§ **THE TASK**
Extract every line of the records below and reproduce each one word for word.

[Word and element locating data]
# # # # #

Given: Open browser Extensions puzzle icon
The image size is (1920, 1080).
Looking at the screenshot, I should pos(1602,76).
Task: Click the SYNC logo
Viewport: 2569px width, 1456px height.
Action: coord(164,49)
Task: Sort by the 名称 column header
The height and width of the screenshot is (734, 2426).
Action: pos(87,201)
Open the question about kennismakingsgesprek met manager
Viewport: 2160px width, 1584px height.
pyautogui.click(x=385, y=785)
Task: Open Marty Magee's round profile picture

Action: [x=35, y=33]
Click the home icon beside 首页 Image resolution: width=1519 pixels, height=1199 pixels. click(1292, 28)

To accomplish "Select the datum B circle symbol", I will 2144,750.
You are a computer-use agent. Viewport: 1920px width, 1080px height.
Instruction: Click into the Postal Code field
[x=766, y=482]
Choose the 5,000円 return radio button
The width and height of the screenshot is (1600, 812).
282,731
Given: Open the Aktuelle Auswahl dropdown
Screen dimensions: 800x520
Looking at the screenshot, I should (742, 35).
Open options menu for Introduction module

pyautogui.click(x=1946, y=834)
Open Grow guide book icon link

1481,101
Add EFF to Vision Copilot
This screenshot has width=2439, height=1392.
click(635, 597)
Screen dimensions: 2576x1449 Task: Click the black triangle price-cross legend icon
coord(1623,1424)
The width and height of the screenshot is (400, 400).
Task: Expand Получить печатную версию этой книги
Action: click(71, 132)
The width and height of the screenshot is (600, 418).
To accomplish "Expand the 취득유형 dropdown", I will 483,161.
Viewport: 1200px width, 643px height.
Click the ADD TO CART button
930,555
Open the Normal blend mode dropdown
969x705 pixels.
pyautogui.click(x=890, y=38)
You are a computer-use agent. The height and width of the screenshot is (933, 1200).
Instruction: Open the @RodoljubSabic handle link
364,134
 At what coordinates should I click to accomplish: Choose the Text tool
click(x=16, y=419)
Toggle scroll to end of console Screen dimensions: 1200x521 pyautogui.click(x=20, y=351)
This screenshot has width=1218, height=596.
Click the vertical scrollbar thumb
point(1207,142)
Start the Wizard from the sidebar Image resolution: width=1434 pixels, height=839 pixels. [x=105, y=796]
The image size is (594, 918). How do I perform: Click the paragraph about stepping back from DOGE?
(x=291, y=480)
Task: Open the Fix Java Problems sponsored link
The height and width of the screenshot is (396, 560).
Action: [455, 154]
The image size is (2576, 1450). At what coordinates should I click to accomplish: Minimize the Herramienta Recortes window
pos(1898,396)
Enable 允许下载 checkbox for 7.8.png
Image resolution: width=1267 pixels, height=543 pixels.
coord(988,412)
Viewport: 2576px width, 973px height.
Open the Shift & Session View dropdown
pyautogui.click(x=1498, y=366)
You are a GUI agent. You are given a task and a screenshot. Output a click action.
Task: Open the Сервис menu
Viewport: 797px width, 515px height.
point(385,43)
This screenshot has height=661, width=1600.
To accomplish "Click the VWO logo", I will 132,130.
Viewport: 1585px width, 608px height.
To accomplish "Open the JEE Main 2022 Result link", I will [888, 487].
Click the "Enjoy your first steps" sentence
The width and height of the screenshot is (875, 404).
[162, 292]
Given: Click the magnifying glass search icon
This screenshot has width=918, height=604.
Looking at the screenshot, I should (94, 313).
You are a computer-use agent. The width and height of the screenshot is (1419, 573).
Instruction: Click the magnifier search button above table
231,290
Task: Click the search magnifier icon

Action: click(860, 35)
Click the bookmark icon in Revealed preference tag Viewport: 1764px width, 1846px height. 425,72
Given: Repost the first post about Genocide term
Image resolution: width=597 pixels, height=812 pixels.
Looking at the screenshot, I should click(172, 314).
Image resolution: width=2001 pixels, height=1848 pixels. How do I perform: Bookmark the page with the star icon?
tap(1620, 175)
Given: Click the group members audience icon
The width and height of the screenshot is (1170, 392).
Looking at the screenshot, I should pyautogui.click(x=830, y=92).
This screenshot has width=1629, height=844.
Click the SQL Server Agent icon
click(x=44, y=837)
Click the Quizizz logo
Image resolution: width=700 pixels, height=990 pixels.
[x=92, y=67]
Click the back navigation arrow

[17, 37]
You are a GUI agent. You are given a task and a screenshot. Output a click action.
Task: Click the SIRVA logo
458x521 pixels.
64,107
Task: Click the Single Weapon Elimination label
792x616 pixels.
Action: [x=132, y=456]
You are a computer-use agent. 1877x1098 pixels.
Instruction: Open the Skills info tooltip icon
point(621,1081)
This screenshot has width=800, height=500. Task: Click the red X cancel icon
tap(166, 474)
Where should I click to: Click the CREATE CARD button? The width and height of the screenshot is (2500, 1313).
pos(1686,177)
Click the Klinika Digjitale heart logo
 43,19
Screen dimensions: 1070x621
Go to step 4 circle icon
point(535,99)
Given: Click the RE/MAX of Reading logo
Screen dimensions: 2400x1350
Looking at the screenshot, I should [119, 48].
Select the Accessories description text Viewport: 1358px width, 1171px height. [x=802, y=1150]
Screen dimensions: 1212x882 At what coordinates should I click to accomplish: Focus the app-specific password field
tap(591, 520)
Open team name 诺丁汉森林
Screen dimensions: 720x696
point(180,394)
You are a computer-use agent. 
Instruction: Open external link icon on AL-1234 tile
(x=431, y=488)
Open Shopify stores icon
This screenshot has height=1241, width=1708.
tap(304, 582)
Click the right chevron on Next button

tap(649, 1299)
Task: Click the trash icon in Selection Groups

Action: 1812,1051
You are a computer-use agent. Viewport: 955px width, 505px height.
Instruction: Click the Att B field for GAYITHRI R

# # # # #

§ **CORRECT OUTPUT**
Given: Open browser Extensions puzzle icon
The image size is (1920, 1080).
Looking at the screenshot, I should pos(1602,76).
Task: Click the SYNC logo
Viewport: 2569px width, 1456px height.
Action: coord(164,49)
Task: Sort by the 名称 column header
The height and width of the screenshot is (734, 2426).
Action: pos(87,201)
Open the question about kennismakingsgesprek met manager
Viewport: 2160px width, 1584px height.
pyautogui.click(x=385, y=785)
Task: Open Marty Magee's round profile picture

Action: [x=35, y=33]
Click the home icon beside 首页 Image resolution: width=1519 pixels, height=1199 pixels. click(1292, 28)

To accomplish "Select the datum B circle symbol", I will 2144,750.
You are a computer-use agent. Viewport: 1920px width, 1080px height.
Instruction: Click into the Postal Code field
[x=766, y=482]
Choose the 5,000円 return radio button
The width and height of the screenshot is (1600, 812).
282,731
Given: Open the Aktuelle Auswahl dropdown
Screen dimensions: 800x520
Looking at the screenshot, I should (742, 35).
Open options menu for Introduction module

pyautogui.click(x=1946, y=834)
Open Grow guide book icon link

1481,101
Add EFF to Vision Copilot
This screenshot has width=2439, height=1392.
click(635, 597)
Screen dimensions: 2576x1449 Task: Click the black triangle price-cross legend icon
coord(1623,1424)
The width and height of the screenshot is (400, 400).
Task: Expand Получить печатную версию этой книги
Action: click(71, 132)
The width and height of the screenshot is (600, 418).
To accomplish "Expand the 취득유형 dropdown", I will 483,161.
Viewport: 1200px width, 643px height.
Click the ADD TO CART button
930,555
Open the Normal blend mode dropdown
969x705 pixels.
pyautogui.click(x=890, y=38)
You are a computer-use agent. The height and width of the screenshot is (933, 1200).
Instruction: Open the @RodoljubSabic handle link
364,134
 At what coordinates should I click to accomplish: Choose the Text tool
click(x=16, y=419)
Toggle scroll to end of console Screen dimensions: 1200x521 pyautogui.click(x=20, y=351)
This screenshot has width=1218, height=596.
Click the vertical scrollbar thumb
point(1207,142)
Start the Wizard from the sidebar Image resolution: width=1434 pixels, height=839 pixels. [x=105, y=796]
The image size is (594, 918). How do I perform: Click the paragraph about stepping back from DOGE?
(x=291, y=480)
Task: Open the Fix Java Problems sponsored link
The height and width of the screenshot is (396, 560).
Action: [455, 154]
The image size is (2576, 1450). At what coordinates should I click to accomplish: Minimize the Herramienta Recortes window
pos(1898,396)
Enable 允许下载 checkbox for 7.8.png
Image resolution: width=1267 pixels, height=543 pixels.
coord(988,412)
Viewport: 2576px width, 973px height.
Open the Shift & Session View dropdown
pyautogui.click(x=1498, y=366)
You are a GUI agent. You are given a task and a screenshot. Output a click action.
Task: Open the Сервис menu
Viewport: 797px width, 515px height.
point(385,43)
This screenshot has height=661, width=1600.
To accomplish "Click the VWO logo", I will 132,130.
Viewport: 1585px width, 608px height.
To accomplish "Open the JEE Main 2022 Result link", I will [888, 487].
Click the "Enjoy your first steps" sentence
The width and height of the screenshot is (875, 404).
[162, 292]
Given: Click the magnifying glass search icon
This screenshot has width=918, height=604.
Looking at the screenshot, I should (94, 313).
You are a computer-use agent. The width and height of the screenshot is (1419, 573).
Instruction: Click the magnifier search button above table
231,290
Task: Click the search magnifier icon

Action: click(860, 35)
Click the bookmark icon in Revealed preference tag Viewport: 1764px width, 1846px height. 425,72
Given: Repost the first post about Genocide term
Image resolution: width=597 pixels, height=812 pixels.
Looking at the screenshot, I should click(172, 314).
Image resolution: width=2001 pixels, height=1848 pixels. How do I perform: Bookmark the page with the star icon?
tap(1620, 175)
Given: Click the group members audience icon
The width and height of the screenshot is (1170, 392).
Looking at the screenshot, I should pyautogui.click(x=830, y=92).
This screenshot has width=1629, height=844.
Click the SQL Server Agent icon
click(x=44, y=837)
Click the Quizizz logo
Image resolution: width=700 pixels, height=990 pixels.
[x=92, y=67]
Click the back navigation arrow

[17, 37]
You are a GUI agent. You are given a task and a screenshot. Output a click action.
Task: Click the SIRVA logo
458x521 pixels.
64,107
Task: Click the Single Weapon Elimination label
792x616 pixels.
Action: [x=132, y=456]
You are a computer-use agent. 1877x1098 pixels.
Instruction: Open the Skills info tooltip icon
point(621,1081)
This screenshot has width=800, height=500. Task: Click the red X cancel icon
tap(166, 474)
Where should I click to: Click the CREATE CARD button? The width and height of the screenshot is (2500, 1313).
pos(1686,177)
Click the Klinika Digjitale heart logo
 43,19
Screen dimensions: 1070x621
Go to step 4 circle icon
point(535,99)
Given: Click the RE/MAX of Reading logo
Screen dimensions: 2400x1350
Looking at the screenshot, I should [119, 48].
Select the Accessories description text Viewport: 1358px width, 1171px height. [x=802, y=1150]
Screen dimensions: 1212x882 At what coordinates should I click to accomplish: Focus the app-specific password field
tap(591, 520)
Open team name 诺丁汉森林
Screen dimensions: 720x696
point(180,394)
You are a computer-use agent. 
Instruction: Open external link icon on AL-1234 tile
(x=431, y=488)
Open Shopify stores icon
This screenshot has height=1241, width=1708.
tap(304, 582)
Click the right chevron on Next button

tap(649, 1299)
Task: Click the trash icon in Selection Groups

Action: 1812,1051
You are a computer-use agent. Viewport: 955px width, 505px height.
Instruction: Click the Att B field for GAYITHRI R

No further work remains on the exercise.